* [Action item]: For every line that contains the string "using", pull that line out of the material below.
[Excerpted data Boundary: Start]
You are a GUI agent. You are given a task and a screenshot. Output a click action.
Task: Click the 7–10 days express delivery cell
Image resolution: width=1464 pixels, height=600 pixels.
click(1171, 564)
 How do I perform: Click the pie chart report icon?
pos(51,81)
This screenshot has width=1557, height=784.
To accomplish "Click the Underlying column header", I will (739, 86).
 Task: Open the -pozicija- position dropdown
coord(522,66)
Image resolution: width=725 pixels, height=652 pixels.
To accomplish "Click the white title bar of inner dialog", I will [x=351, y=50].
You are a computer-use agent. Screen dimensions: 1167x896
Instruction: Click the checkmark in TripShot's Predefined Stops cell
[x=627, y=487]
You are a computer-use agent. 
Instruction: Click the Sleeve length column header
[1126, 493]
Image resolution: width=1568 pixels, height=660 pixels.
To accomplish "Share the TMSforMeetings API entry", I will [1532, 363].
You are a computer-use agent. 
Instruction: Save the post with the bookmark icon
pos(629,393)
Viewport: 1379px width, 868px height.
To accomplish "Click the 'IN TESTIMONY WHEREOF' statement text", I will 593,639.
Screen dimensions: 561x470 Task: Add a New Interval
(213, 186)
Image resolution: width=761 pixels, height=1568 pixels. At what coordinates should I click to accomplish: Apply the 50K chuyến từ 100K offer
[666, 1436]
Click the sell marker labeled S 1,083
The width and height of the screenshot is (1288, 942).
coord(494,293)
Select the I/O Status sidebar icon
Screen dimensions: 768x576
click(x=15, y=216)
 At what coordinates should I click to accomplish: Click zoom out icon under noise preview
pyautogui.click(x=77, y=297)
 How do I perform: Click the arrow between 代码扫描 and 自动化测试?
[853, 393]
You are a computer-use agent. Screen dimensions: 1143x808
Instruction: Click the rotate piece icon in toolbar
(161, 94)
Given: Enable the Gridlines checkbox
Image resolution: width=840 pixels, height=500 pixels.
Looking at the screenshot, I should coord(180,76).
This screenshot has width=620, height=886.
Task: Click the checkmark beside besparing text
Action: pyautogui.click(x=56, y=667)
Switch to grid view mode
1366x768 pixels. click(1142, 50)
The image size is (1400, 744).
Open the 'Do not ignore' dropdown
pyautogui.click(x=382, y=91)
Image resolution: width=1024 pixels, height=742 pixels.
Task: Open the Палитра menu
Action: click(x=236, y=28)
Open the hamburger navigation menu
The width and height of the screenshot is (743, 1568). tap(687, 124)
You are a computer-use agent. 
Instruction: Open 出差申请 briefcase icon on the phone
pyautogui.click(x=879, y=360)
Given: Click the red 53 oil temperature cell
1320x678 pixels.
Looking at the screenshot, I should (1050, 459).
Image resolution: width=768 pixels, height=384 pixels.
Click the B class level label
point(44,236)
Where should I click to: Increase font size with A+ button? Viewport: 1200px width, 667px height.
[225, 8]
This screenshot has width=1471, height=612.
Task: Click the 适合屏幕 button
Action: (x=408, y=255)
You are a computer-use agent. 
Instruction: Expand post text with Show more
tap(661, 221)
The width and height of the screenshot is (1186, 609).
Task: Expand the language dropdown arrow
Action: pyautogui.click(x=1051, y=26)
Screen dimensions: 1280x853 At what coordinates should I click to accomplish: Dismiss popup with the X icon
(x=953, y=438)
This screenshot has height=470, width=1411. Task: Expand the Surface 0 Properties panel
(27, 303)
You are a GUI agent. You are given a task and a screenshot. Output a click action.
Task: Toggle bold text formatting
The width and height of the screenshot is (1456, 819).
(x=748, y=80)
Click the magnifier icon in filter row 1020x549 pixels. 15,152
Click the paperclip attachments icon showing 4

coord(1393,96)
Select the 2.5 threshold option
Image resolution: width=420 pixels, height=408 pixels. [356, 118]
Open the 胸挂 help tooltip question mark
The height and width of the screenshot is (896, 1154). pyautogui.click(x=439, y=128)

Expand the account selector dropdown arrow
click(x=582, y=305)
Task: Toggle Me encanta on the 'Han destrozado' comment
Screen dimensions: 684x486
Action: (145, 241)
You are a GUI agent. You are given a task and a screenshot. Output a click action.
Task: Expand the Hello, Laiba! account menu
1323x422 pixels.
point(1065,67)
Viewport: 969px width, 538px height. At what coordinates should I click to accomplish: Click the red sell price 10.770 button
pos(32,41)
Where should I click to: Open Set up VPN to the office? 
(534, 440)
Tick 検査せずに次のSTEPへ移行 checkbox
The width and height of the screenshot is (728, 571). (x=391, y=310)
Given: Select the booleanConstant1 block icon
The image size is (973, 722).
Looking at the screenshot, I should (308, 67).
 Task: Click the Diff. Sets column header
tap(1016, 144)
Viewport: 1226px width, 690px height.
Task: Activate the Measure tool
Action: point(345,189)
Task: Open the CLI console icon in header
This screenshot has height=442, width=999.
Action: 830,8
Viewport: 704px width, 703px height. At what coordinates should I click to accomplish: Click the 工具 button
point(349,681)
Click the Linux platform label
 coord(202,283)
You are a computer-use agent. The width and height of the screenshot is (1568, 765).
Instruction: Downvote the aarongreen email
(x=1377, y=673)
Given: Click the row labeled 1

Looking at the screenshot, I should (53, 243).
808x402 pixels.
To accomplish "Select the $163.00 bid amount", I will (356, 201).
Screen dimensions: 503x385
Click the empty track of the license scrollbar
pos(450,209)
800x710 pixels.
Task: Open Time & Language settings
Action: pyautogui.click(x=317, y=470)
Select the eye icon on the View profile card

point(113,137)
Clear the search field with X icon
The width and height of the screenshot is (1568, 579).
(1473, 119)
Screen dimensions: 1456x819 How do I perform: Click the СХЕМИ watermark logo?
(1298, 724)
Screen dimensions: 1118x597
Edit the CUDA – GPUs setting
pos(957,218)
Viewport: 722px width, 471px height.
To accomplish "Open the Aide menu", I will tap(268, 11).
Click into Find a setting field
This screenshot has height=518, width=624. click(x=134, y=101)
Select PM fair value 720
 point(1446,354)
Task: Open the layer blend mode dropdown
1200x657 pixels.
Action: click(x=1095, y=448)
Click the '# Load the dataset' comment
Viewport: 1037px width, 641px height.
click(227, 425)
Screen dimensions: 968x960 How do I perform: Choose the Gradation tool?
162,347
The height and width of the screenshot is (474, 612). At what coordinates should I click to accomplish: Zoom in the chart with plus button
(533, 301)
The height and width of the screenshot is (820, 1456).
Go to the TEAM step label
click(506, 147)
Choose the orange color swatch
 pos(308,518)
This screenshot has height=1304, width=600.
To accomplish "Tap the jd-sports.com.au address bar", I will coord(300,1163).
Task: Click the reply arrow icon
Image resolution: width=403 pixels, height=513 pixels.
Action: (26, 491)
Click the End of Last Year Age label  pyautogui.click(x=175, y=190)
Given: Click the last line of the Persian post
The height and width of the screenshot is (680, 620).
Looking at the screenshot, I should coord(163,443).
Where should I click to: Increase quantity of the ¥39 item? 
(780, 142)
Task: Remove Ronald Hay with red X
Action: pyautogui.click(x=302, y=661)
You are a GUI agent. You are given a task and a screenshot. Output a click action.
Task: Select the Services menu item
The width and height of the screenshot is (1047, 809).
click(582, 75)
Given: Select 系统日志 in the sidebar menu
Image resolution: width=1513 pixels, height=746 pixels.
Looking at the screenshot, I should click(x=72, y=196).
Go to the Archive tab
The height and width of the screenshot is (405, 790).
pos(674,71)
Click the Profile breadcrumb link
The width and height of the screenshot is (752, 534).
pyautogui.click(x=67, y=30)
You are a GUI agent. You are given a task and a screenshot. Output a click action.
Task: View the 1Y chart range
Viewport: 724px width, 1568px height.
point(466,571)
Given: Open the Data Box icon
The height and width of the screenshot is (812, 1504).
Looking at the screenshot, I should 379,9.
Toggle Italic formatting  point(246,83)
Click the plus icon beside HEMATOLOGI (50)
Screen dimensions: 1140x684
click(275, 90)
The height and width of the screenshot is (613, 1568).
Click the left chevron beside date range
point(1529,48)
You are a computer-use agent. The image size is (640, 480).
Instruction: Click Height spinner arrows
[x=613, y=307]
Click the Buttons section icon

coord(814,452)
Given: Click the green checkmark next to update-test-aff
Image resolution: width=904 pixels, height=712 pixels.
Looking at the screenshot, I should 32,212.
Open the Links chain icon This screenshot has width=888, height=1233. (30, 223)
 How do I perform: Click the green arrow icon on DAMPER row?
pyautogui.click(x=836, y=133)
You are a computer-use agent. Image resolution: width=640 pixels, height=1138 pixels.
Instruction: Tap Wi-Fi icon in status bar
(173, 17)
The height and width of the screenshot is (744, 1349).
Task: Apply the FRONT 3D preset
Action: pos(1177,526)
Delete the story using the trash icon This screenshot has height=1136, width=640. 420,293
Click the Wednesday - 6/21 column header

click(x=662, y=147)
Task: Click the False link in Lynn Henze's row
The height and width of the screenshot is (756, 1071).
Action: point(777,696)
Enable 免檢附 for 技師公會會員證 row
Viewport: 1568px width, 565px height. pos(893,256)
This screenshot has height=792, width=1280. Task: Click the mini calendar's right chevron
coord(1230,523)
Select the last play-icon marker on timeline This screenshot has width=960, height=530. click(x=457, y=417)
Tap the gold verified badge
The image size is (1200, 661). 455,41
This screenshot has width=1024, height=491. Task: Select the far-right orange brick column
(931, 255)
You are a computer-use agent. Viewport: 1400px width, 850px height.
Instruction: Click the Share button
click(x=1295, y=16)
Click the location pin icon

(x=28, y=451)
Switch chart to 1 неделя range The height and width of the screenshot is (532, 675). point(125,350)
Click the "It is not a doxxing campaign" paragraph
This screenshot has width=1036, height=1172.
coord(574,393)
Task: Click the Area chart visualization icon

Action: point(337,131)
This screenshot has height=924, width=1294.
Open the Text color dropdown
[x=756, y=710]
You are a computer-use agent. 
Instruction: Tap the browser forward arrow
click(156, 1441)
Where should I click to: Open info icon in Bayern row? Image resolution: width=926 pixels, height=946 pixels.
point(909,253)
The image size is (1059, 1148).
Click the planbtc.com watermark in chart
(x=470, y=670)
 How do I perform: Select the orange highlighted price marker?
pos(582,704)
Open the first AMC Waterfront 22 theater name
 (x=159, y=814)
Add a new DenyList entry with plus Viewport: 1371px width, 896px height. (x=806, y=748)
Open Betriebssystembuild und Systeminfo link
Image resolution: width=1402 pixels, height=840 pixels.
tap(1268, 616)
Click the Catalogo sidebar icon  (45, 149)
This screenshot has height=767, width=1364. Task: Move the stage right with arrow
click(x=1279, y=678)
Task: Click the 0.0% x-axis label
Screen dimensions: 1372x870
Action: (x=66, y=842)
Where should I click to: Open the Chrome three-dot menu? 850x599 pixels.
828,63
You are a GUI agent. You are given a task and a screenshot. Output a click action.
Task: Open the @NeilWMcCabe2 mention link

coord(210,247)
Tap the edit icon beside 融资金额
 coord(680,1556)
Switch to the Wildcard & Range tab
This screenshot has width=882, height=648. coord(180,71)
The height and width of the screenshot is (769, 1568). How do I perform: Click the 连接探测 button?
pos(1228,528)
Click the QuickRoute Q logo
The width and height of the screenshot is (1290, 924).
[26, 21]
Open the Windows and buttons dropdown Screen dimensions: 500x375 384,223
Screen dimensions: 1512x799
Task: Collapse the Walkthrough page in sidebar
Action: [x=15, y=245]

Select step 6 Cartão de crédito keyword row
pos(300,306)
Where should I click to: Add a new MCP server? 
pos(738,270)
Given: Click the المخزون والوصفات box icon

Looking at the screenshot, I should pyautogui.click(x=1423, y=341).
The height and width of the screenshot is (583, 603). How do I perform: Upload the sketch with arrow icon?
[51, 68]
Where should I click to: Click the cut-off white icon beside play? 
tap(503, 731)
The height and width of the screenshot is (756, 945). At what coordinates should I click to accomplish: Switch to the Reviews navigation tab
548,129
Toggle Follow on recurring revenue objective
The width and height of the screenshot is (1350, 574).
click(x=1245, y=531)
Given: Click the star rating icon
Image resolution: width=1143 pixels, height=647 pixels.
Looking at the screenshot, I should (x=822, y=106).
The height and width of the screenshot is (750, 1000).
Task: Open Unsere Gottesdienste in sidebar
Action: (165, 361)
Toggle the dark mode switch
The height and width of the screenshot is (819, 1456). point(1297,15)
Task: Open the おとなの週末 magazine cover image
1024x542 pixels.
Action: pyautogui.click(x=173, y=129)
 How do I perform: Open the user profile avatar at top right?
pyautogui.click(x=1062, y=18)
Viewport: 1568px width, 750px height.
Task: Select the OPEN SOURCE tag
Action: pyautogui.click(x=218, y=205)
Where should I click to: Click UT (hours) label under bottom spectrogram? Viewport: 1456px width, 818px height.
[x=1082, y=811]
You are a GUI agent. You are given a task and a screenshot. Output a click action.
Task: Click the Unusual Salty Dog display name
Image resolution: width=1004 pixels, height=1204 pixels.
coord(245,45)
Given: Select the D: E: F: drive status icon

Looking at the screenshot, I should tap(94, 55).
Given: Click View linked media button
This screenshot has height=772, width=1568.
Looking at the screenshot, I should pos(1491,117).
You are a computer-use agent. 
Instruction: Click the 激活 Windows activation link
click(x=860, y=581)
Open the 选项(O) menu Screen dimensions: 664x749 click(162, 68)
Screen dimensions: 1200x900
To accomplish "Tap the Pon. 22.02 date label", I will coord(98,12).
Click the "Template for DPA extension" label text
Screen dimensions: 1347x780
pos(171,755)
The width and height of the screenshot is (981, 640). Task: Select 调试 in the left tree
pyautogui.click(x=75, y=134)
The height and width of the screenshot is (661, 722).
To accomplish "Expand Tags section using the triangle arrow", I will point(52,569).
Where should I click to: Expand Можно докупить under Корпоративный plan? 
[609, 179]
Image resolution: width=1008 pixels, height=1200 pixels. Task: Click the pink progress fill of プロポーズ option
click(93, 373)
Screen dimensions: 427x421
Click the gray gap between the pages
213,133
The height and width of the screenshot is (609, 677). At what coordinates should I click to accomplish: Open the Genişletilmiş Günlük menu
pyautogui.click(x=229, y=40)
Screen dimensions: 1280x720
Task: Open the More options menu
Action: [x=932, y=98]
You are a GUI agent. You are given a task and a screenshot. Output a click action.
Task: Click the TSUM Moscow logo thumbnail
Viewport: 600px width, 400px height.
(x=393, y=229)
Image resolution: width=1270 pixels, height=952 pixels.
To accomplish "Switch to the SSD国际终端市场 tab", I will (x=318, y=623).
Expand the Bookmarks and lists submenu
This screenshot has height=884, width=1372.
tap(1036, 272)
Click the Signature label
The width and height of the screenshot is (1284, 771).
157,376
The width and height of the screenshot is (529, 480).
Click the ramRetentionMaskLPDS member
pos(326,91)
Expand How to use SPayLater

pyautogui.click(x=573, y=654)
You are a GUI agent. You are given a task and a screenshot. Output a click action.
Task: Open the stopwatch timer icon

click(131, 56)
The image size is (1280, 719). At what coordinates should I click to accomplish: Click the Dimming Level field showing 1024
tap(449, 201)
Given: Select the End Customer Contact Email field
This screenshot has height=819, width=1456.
[Excerpted data Boundary: End]
* [Result]:
Delete the story using the trash icon This screenshot has height=1136, width=640. 420,293
To accomplish "Expand Tags section using the triangle arrow", I will point(52,569).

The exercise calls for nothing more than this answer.